RAW DATA below:

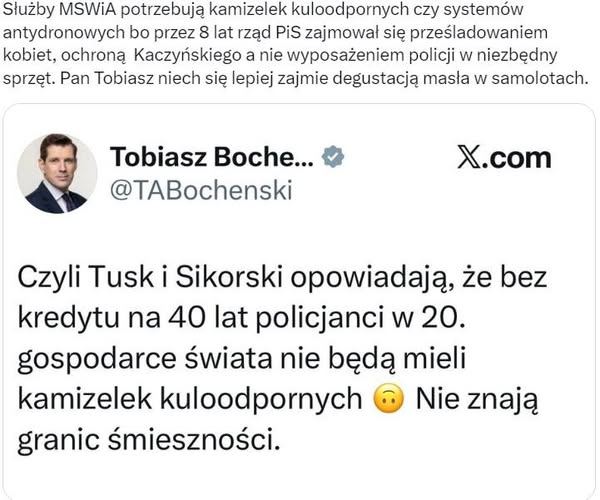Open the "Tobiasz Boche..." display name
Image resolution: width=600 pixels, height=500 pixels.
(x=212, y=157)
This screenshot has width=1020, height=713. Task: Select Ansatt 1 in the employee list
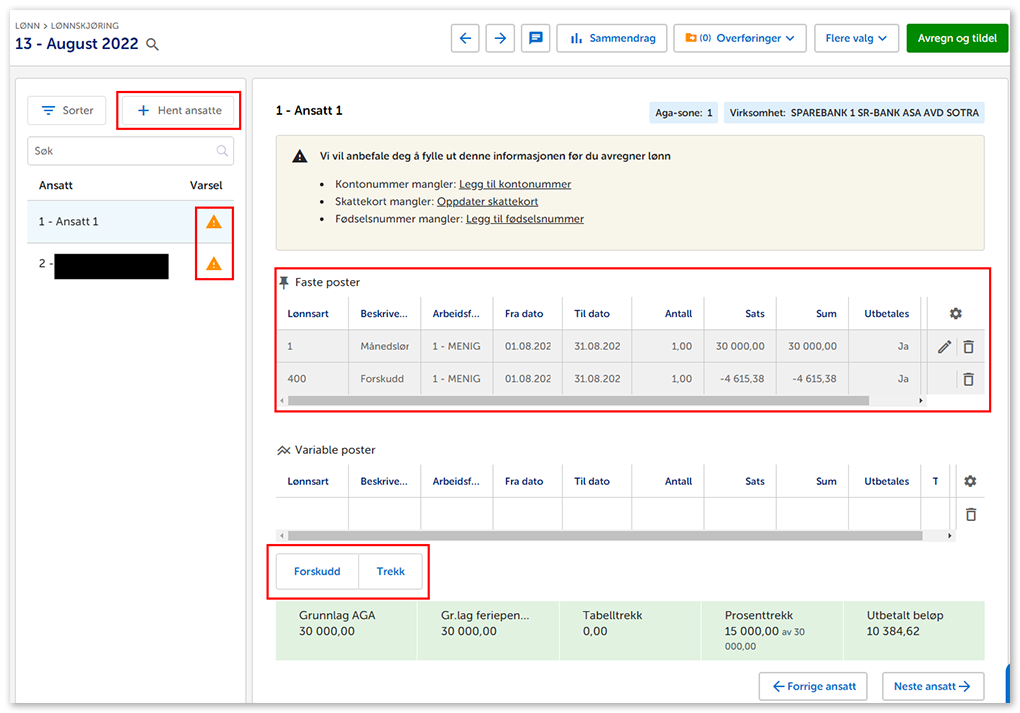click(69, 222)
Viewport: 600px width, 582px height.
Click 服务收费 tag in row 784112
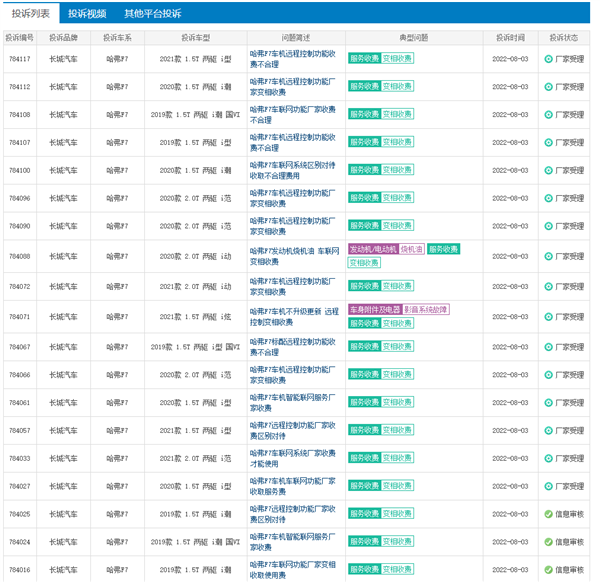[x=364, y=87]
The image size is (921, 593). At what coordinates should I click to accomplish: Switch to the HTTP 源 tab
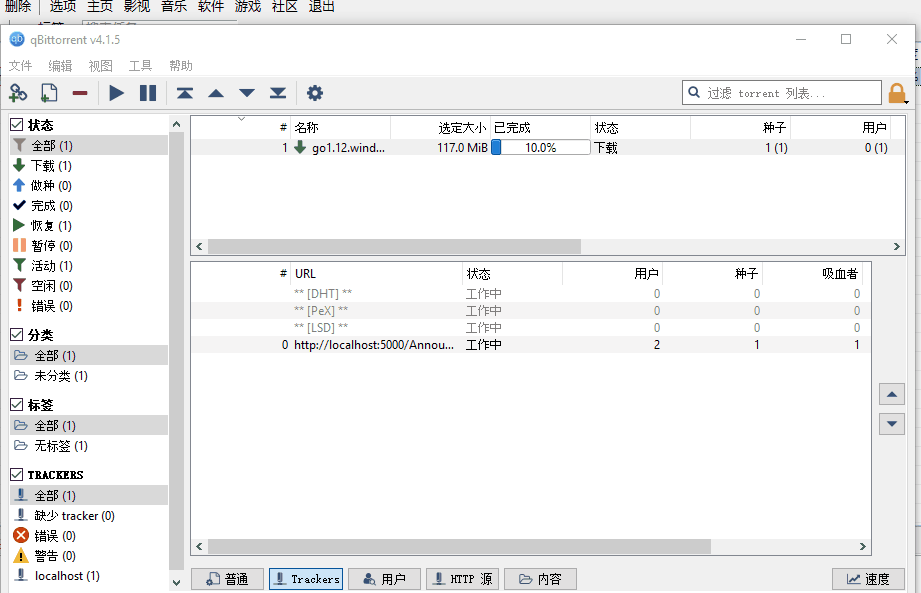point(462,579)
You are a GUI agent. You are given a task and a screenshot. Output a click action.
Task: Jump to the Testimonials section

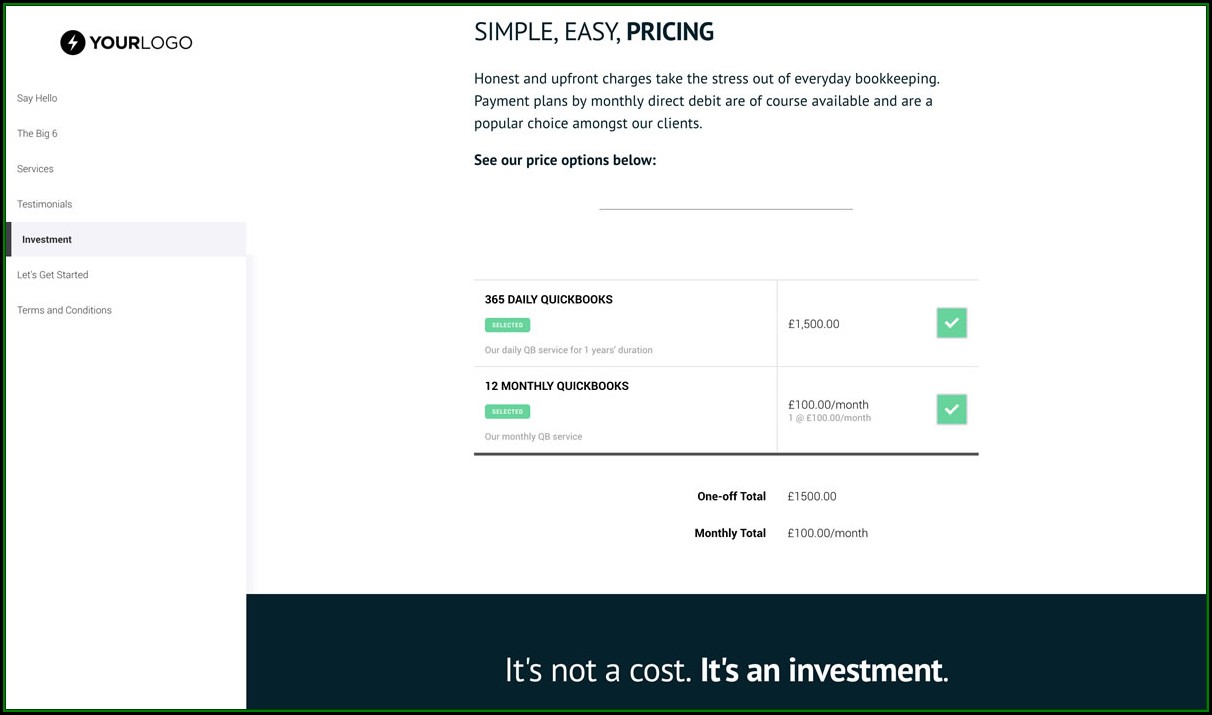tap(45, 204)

End of RAW DATA.

### WORK REQUEST
Repeat exactly the lines above, from the line containing "This screenshot has" through the last line of the records, inclusive; omit any pictures.

### ANSWER BELOW
This screenshot has width=1020, height=713. Task: Select Ansatt 1 in the employee list
click(69, 222)
Viewport: 600px width, 582px height.
Click 服务收费 tag in row 784112
[x=364, y=87]
The image size is (921, 593). At what coordinates should I click to accomplish: Switch to the HTTP 源 tab
point(462,579)
You are a GUI agent. You are given a task and a screenshot. Output a click action.
Task: Jump to the Testimonials section

tap(45, 204)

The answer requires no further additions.